Data records Start Marker

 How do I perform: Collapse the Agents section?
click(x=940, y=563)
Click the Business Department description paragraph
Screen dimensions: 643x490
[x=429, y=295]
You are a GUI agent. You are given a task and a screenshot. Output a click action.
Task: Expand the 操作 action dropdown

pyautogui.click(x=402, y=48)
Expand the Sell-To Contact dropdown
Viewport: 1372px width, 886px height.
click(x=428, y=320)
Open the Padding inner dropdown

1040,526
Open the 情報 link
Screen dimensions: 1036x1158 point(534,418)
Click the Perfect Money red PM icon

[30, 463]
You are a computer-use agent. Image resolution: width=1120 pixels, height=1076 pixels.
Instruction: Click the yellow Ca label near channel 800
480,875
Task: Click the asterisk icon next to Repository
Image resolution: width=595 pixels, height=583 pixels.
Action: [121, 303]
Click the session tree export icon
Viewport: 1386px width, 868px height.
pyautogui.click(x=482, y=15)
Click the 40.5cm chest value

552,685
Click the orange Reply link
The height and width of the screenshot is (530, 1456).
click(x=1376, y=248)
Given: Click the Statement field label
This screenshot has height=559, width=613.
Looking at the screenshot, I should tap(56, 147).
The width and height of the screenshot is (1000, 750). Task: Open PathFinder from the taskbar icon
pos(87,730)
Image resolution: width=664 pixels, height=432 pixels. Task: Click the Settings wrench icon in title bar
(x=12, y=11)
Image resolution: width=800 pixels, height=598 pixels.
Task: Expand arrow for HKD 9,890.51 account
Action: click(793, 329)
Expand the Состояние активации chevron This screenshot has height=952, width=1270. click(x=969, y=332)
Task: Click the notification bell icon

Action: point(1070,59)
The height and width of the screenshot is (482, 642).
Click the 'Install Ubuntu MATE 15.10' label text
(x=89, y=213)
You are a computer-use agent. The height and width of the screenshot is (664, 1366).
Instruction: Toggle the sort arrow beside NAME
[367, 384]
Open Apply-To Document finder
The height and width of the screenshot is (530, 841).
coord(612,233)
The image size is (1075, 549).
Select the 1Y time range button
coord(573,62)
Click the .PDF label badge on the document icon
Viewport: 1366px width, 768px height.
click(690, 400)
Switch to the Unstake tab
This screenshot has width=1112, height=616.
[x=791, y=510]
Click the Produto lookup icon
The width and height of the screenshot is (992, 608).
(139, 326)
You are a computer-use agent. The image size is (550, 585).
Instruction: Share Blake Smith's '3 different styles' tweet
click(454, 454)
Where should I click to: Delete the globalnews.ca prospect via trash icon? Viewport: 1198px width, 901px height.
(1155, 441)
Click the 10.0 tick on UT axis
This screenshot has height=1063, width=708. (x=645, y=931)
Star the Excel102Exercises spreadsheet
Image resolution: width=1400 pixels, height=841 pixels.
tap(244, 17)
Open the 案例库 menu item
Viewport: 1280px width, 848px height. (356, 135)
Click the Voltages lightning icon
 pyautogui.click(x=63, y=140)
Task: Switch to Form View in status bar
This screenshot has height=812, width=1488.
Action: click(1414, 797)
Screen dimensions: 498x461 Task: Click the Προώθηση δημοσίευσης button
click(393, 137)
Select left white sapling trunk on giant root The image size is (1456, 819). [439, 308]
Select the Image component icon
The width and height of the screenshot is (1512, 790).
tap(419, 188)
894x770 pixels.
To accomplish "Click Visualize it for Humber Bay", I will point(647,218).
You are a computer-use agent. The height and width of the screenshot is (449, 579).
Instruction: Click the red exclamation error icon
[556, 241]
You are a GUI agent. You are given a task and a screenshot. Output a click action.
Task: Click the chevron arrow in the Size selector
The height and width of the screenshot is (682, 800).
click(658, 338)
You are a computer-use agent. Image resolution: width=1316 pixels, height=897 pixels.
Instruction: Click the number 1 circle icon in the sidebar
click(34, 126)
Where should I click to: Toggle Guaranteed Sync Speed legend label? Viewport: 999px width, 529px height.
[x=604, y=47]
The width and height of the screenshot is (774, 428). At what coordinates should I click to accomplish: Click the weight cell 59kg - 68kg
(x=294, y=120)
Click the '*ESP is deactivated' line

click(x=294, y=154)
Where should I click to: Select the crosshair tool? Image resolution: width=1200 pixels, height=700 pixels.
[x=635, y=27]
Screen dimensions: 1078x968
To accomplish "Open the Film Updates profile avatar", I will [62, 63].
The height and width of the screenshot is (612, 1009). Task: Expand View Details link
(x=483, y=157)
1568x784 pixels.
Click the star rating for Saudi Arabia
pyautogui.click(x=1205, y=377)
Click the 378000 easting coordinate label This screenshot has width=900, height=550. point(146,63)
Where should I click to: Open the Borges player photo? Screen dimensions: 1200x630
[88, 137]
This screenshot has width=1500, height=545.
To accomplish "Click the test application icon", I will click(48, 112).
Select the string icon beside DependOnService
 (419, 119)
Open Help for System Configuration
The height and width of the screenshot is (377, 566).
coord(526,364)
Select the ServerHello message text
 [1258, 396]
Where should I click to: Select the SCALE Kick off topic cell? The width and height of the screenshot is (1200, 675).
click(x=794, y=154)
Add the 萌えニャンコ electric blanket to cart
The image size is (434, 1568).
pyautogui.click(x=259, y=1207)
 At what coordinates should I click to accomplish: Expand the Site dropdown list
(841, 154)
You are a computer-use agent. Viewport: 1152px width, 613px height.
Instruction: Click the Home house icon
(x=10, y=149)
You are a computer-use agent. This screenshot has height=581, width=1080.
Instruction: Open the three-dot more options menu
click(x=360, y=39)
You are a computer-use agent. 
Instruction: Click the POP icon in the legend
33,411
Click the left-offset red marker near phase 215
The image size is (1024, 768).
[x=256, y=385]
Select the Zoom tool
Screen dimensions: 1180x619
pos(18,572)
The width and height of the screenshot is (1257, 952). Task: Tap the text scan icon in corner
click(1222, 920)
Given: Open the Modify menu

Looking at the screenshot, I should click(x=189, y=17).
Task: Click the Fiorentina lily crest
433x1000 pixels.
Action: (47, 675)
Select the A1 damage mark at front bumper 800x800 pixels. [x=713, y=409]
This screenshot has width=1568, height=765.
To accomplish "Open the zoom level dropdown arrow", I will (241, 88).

Data records End Marker

Take exactly the lines from the one containing "Instruction: Click the yellow" through the one containing "is (664, 1366)." in the data above, and output them with nothing added.

Instruction: Click the yellow Ca label near channel 800
480,875
Task: Click the asterisk icon next to Repository
Image resolution: width=595 pixels, height=583 pixels.
Action: [121, 303]
Click the session tree export icon
Viewport: 1386px width, 868px height.
pyautogui.click(x=482, y=15)
Click the 40.5cm chest value

552,685
Click the orange Reply link
The height and width of the screenshot is (530, 1456).
click(x=1376, y=248)
Given: Click the Statement field label
This screenshot has height=559, width=613.
Looking at the screenshot, I should tap(56, 147).
The width and height of the screenshot is (1000, 750). Task: Open PathFinder from the taskbar icon
pos(87,730)
Image resolution: width=664 pixels, height=432 pixels. Task: Click the Settings wrench icon in title bar
(x=12, y=11)
Image resolution: width=800 pixels, height=598 pixels.
Task: Expand arrow for HKD 9,890.51 account
Action: click(793, 329)
Expand the Состояние активации chevron This screenshot has height=952, width=1270. click(x=969, y=332)
Task: Click the notification bell icon

Action: point(1070,59)
The height and width of the screenshot is (482, 642).
Click the 'Install Ubuntu MATE 15.10' label text
(x=89, y=213)
You are a computer-use agent. The height and width of the screenshot is (664, 1366).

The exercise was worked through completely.